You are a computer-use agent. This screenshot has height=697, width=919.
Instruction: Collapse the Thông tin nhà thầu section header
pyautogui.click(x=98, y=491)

■ ■ ■ ■ ■ ■ ■

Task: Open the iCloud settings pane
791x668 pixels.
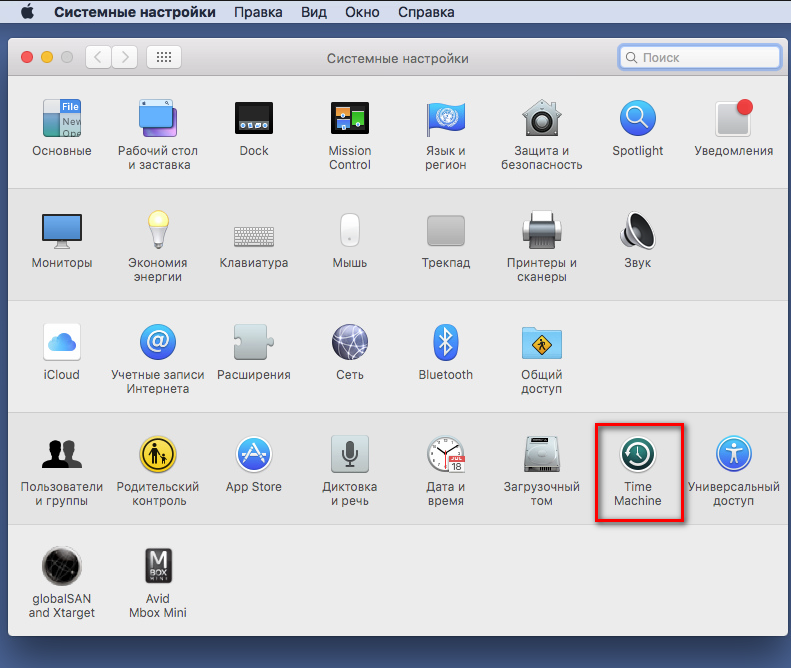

■ ■ ■ ■ ■ ■ ■

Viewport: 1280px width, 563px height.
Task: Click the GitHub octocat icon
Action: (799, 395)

■ ■ ■ ■ ■ ■ ■

To do: As the answer, set down only the lines from the data above between the one holding "Task: Open the iCloud settings pane" and the one holding "791x668 pixels.", inclusive, exactly as they read.

Reply:
Task: Open the iCloud settings pane
791x668 pixels.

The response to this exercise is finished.